The problem is how to pay Samuel when the nearest bank is 50 km (30 miles) away in Mombasa. The answer – as improbable as it sounds – is by mobile phone. Two years ago, a new phenomenon hit Kenya that allows money to be transferred between people using text messaging called M-PESA (pesa means money in Swahili).

This system, known as “branchless banking”, lets people set up remote bank accounts that are accessed through their mobile phone or other technology.

It’s a financial revolution that has taken Kenya by storm and will probably do the same across the rest of the continent by giving Africa’s poor access to financial services for the first time. Africa has seen phenomenal growth in mobile phone subscribers – with 278 million users by the end of 2007, according to Britain’s Department for International Development (DFID).

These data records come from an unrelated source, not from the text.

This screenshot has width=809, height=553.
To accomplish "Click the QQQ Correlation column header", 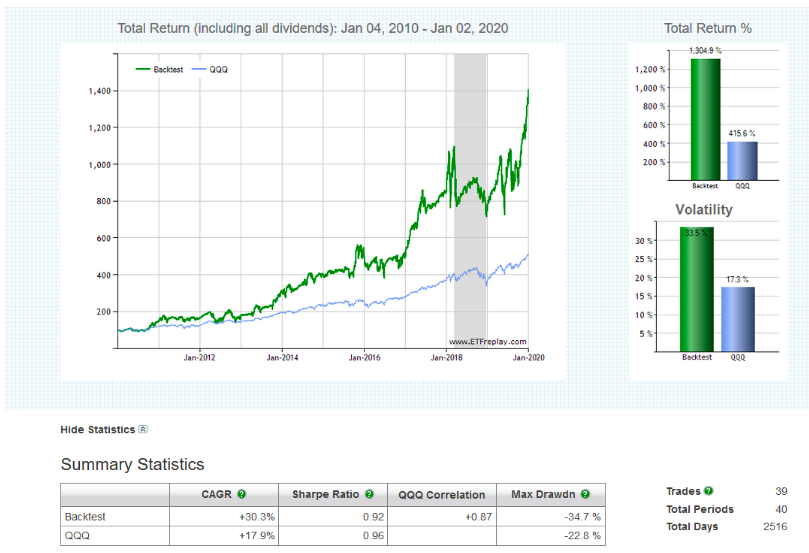I will pyautogui.click(x=441, y=495).
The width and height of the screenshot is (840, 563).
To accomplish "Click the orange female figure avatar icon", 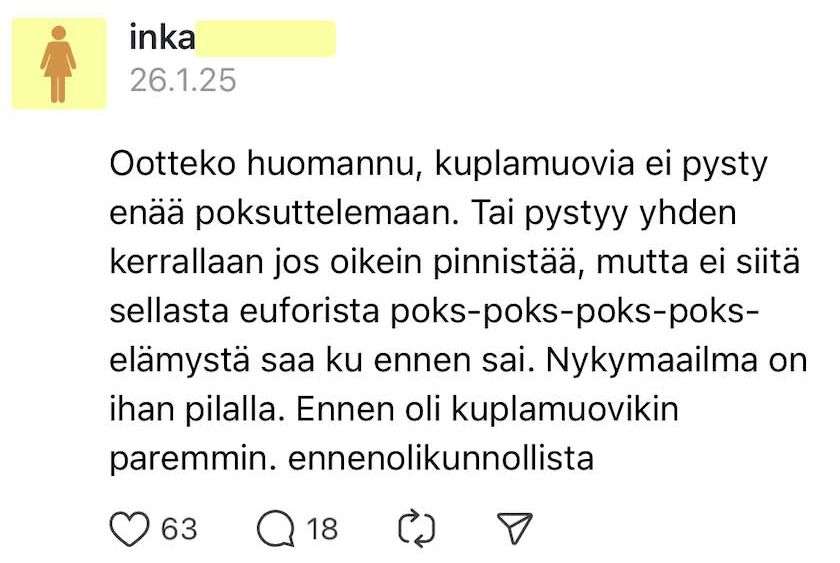I will [58, 63].
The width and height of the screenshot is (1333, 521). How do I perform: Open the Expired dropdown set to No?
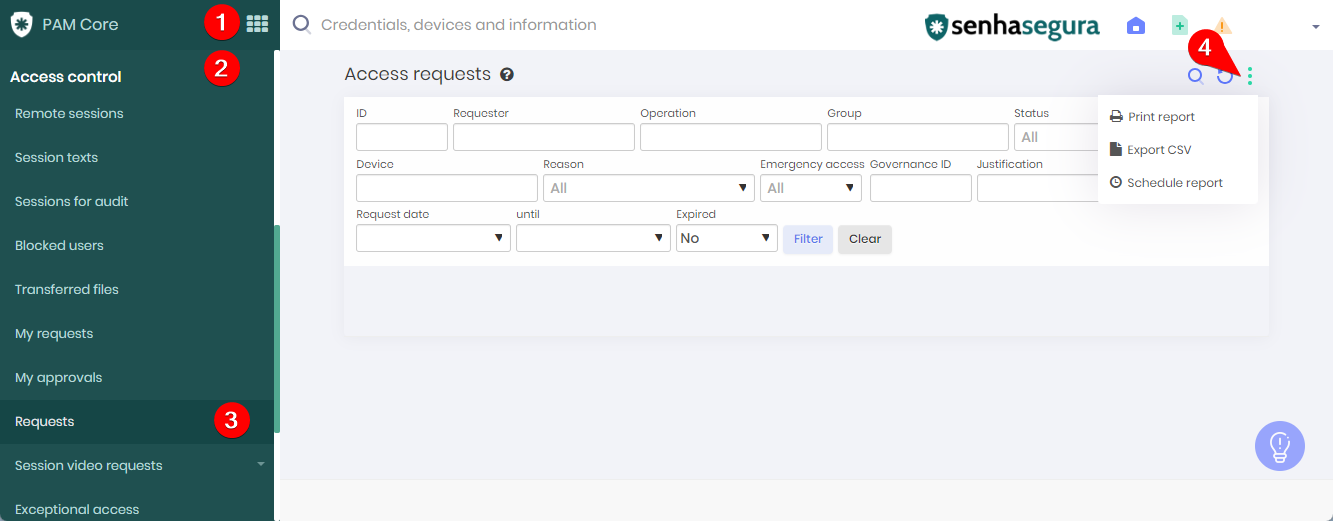coord(727,238)
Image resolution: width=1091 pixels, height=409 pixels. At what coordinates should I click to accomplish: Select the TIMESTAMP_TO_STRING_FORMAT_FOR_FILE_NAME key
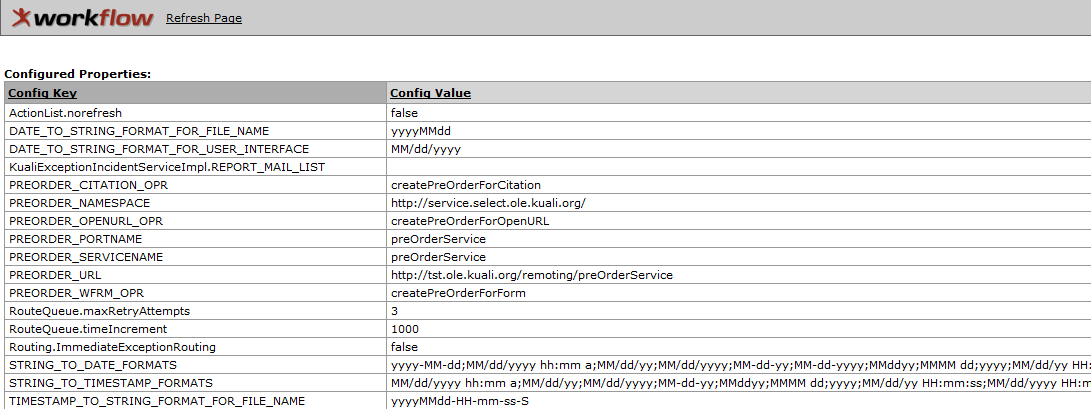(157, 401)

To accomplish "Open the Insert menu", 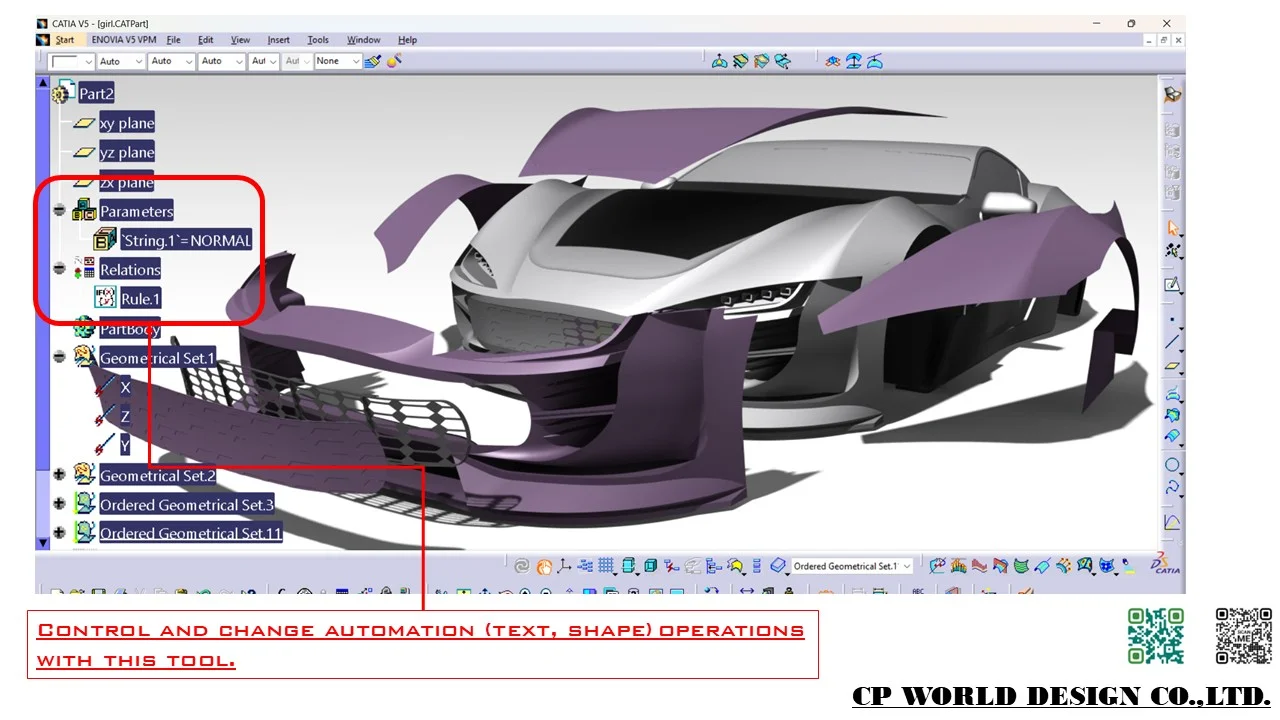I will coord(278,40).
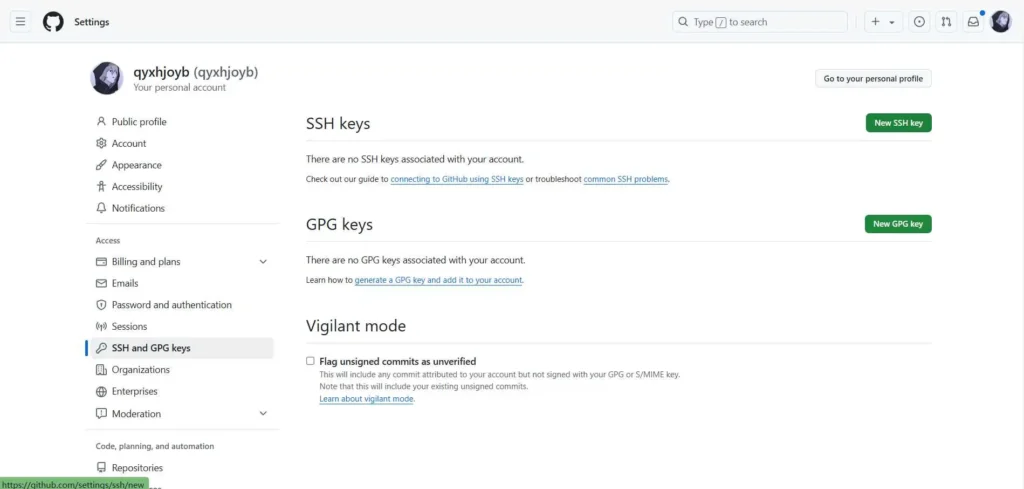The image size is (1024, 489).
Task: Focus the search bar in the header
Action: click(x=760, y=22)
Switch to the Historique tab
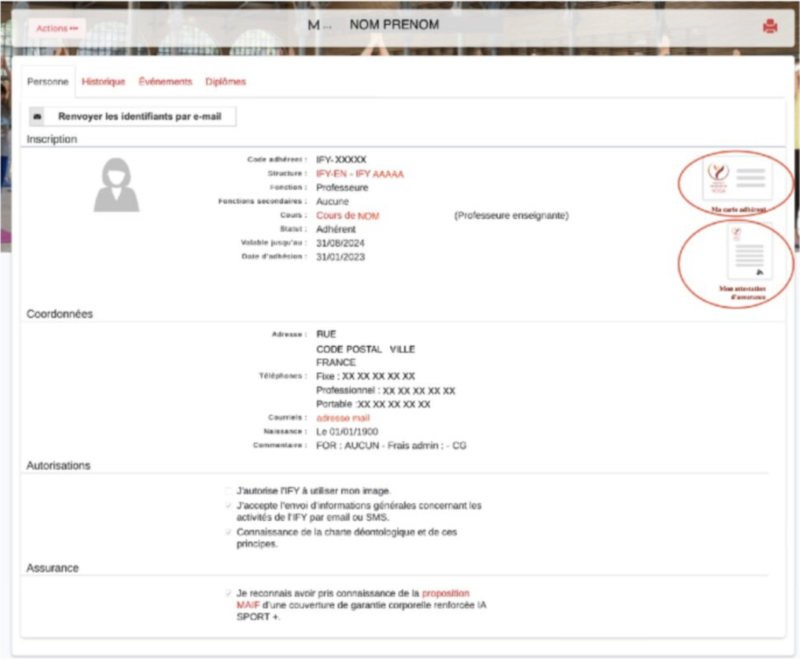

M-PESA, which was set up by Vodaphone and funded through DFID, now has 5 million users in Kenya, more than all the bank accounts. It is being expanded to support salary payments, bill payments and social benefit payments. Poverty experts say a lack of access to banking hampers people’s ability to improve their incomes and pay for healthcare and education, whilst holding back countries’ economic growth.

This is true especially in Kenya, where a large part of the population don’t have bank accounts because they live in remote areas, don’t have proper addresses, don’t have funds to maintain an account or don’t have the education to deal with a bank. But with the introduction of M-PESA, people are beginning to feel more financially empowered.

It works like this. A registered user can put money into their account at an M-PESA agent and send it to other mobile phone users by SMS instruction. The recipient can then retrieve the money from another agent. These outlets include local mobile dealers, petrol stations, supermarkets and kiosks.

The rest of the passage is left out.